Maud Gonne McBride at a political rally in 1937

               When Ireland’s Civil War came, Maud supported the anti-treaty side. She helped to found the Women’s Prisoners Defense League to help Republican prisoners and their families.  In 1923, she once again found herself imprisoned, this time by the Irish Free State government.
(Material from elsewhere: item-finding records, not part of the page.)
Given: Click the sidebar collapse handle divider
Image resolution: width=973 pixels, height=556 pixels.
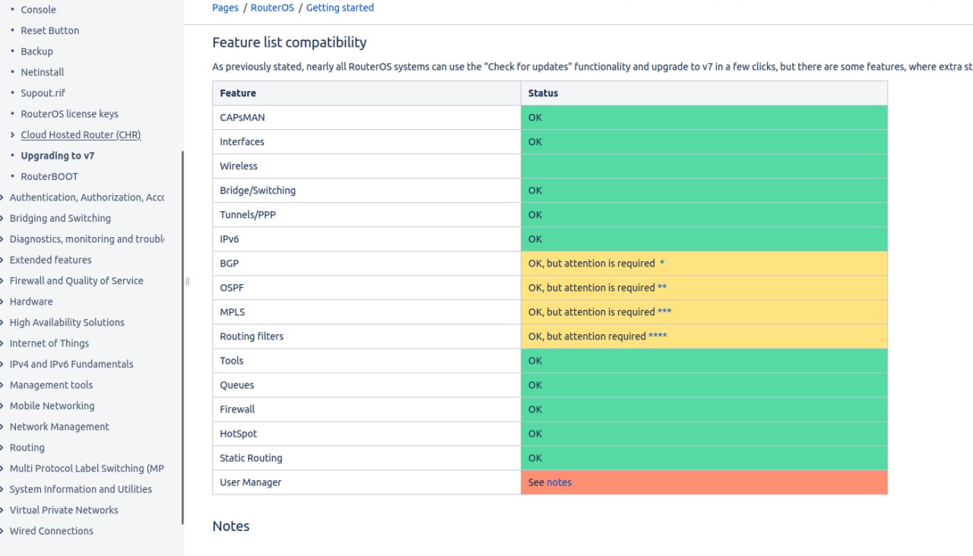Looking at the screenshot, I should 187,282.
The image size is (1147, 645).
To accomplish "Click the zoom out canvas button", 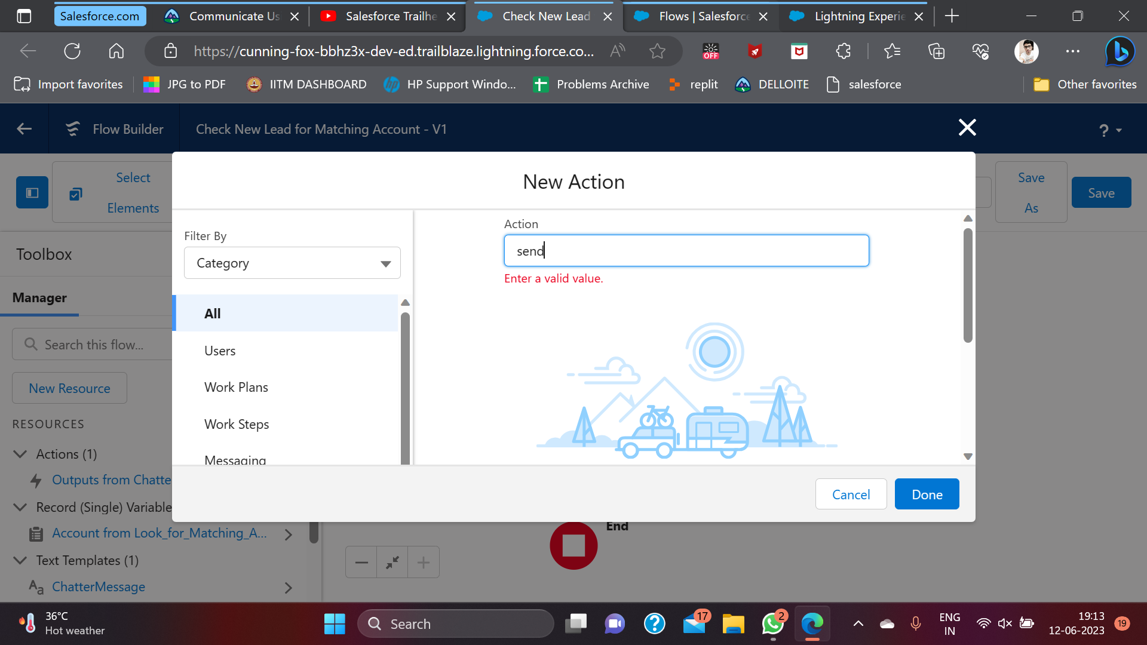I will [361, 563].
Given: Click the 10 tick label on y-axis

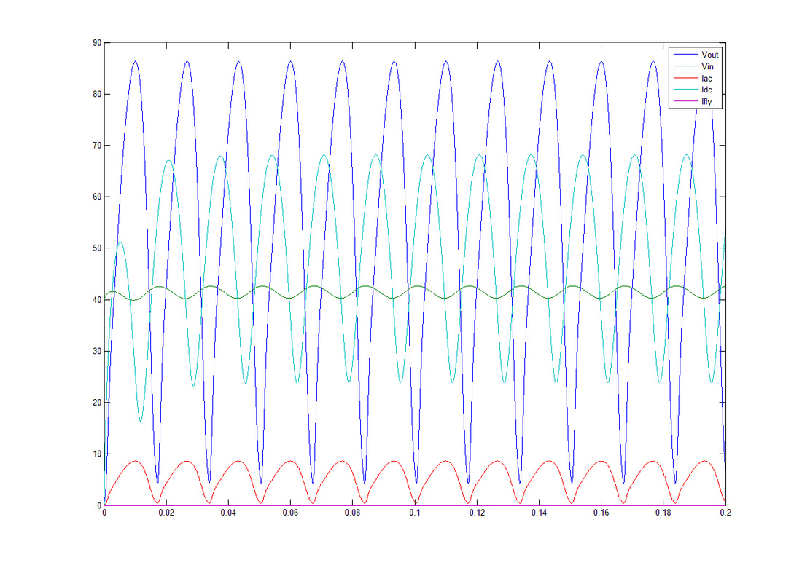Looking at the screenshot, I should point(96,454).
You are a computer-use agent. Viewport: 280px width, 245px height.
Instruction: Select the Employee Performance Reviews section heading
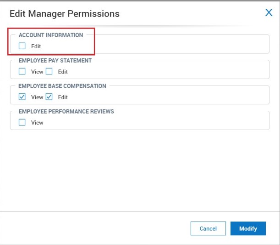tap(66, 111)
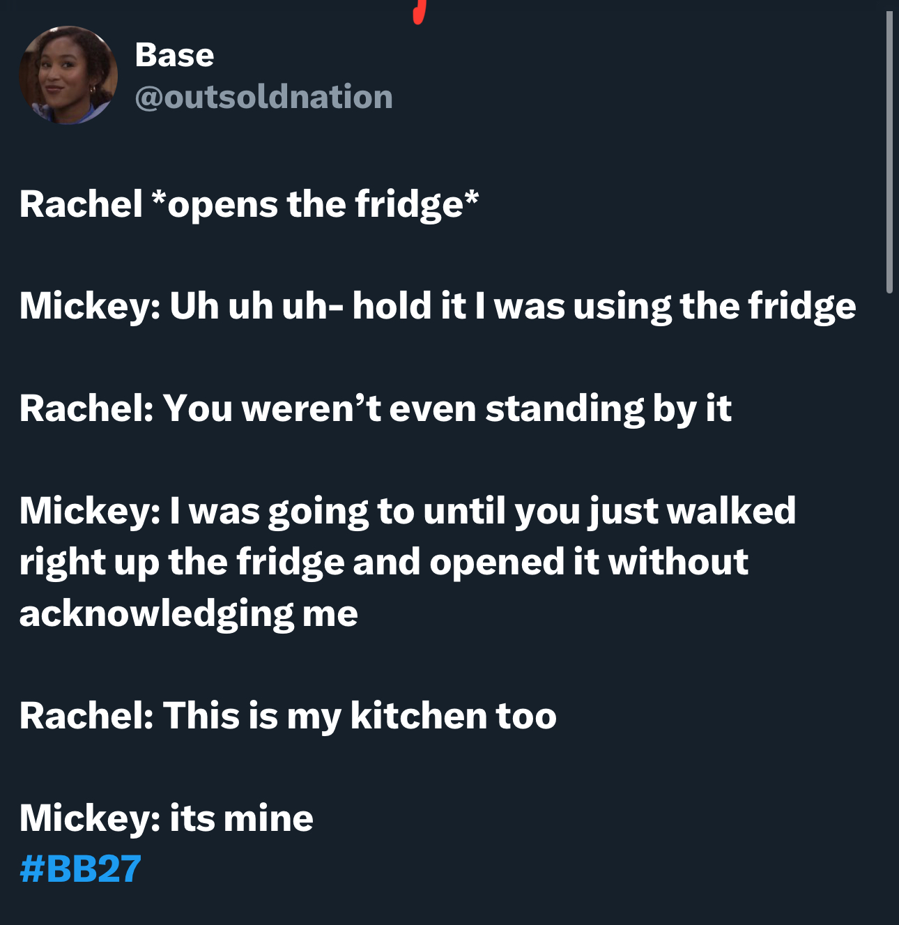Viewport: 899px width, 925px height.
Task: Open the Base profile avatar photo
Action: tap(68, 75)
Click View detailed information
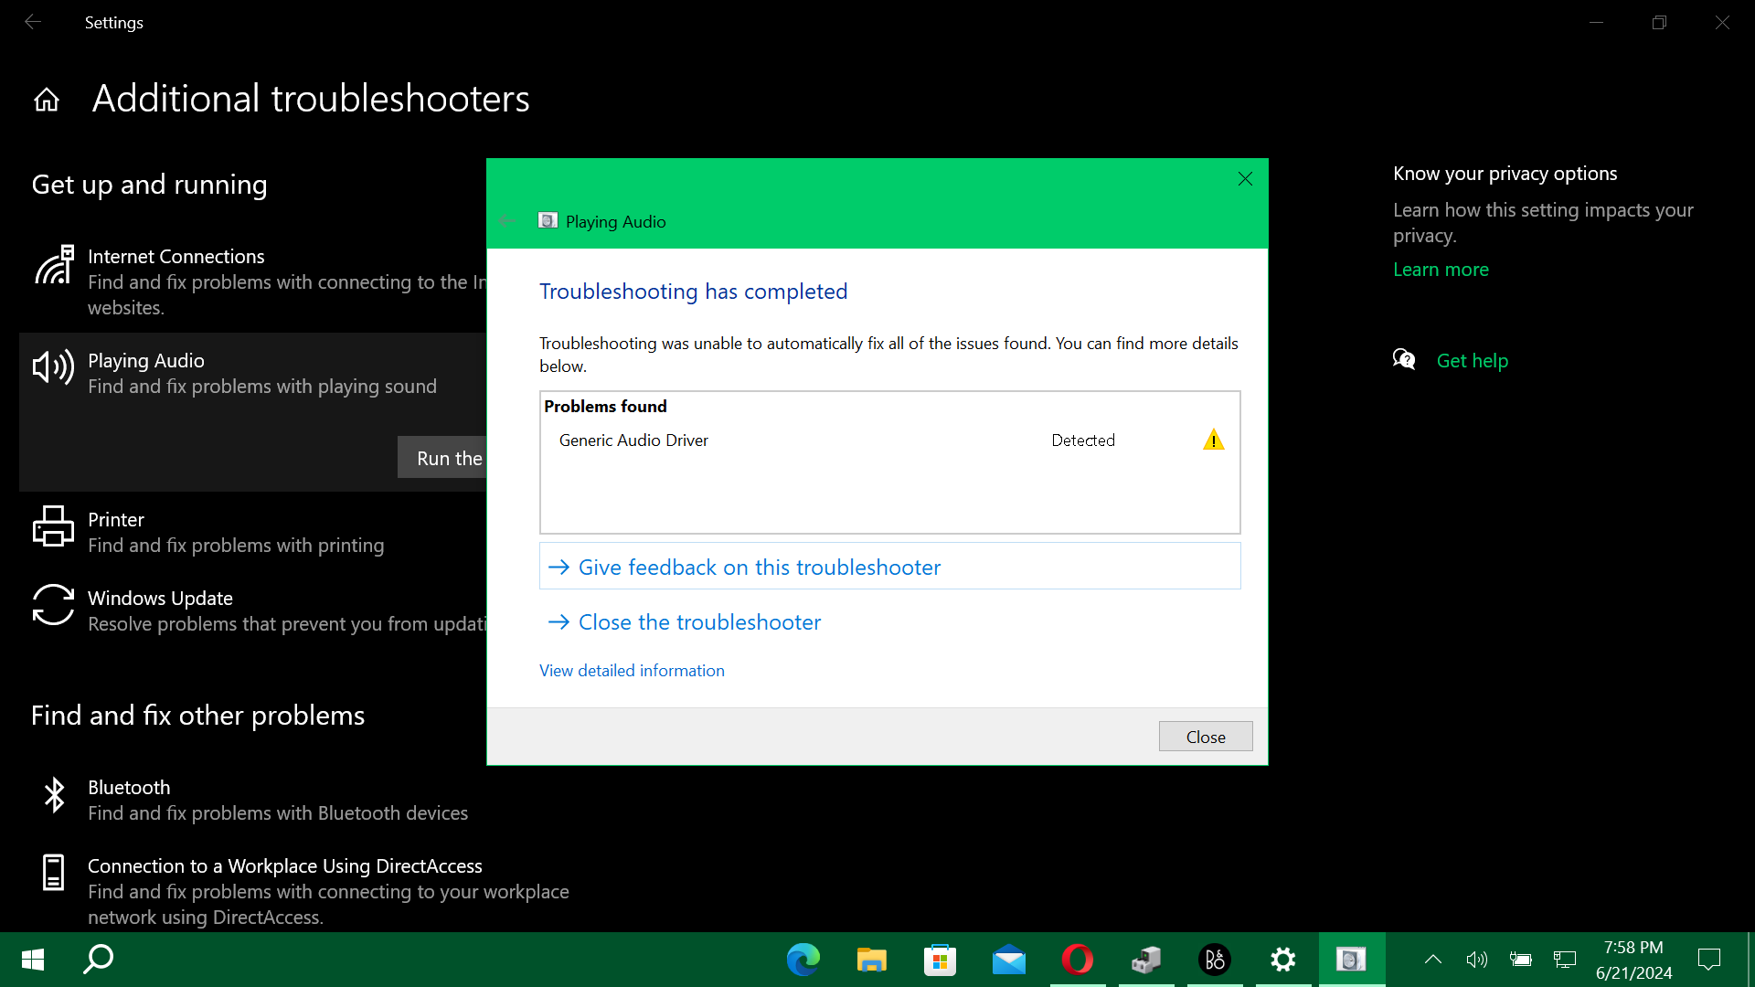Screen dimensions: 1755x987 631,670
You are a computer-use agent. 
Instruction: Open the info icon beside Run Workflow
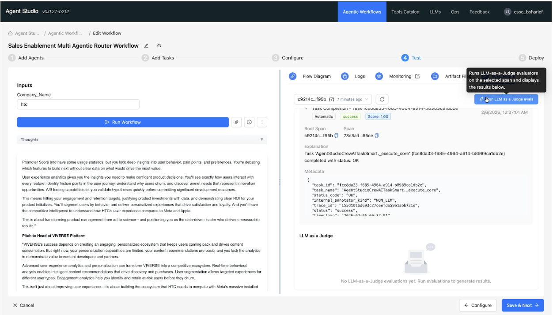coord(250,122)
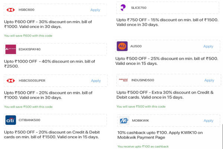Click the vertical scrollbar on the right edge
The width and height of the screenshot is (223, 149).
point(222,136)
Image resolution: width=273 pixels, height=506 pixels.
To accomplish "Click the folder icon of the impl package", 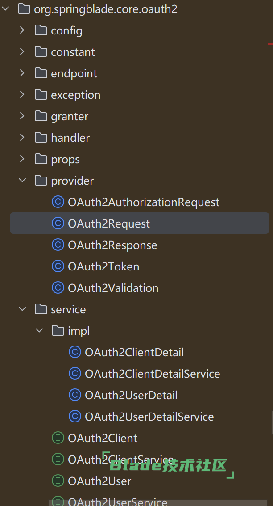I will click(x=58, y=331).
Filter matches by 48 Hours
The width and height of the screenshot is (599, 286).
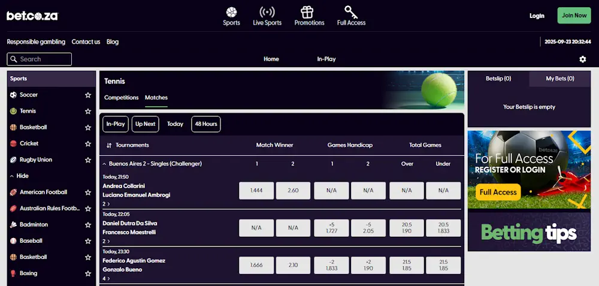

Along with 91 other women, Maud went on hunger strike.  The Free State government released her after 20 days.  In 1927, after government leader Kevin O’Higgins was assassinated and several IRA men were indiscriminately arrested, she organized a public demonstration which filled Dublin’s streets and the men were later released.  For the rest of her life Maud would continue to support the Republican cause and work for the Women’s Prisoners Defense League, which mobilized again in defense of Republican prisoners in 1935.

               Maud Gonne MacBride died on April 27, 1953, but her influence on Ireland and the world continued after her death through her son, Seán MacBride.  As a young man, Seán fought on the Republican side in the Civil War and later carried on his mother’s crusade for the fair treatment of political prisoners, not just in Ireland, but all over the world.  Seán was one of the founders of Amnesty International and, in 1974, was awarded the Nobel Peace Prize.  Maud Gonne MacBride is buried in the Republican plot in Glasnevin Cemetery, a fitting final tribute to the woman who was referred to as Ireland’s Joan of Arc.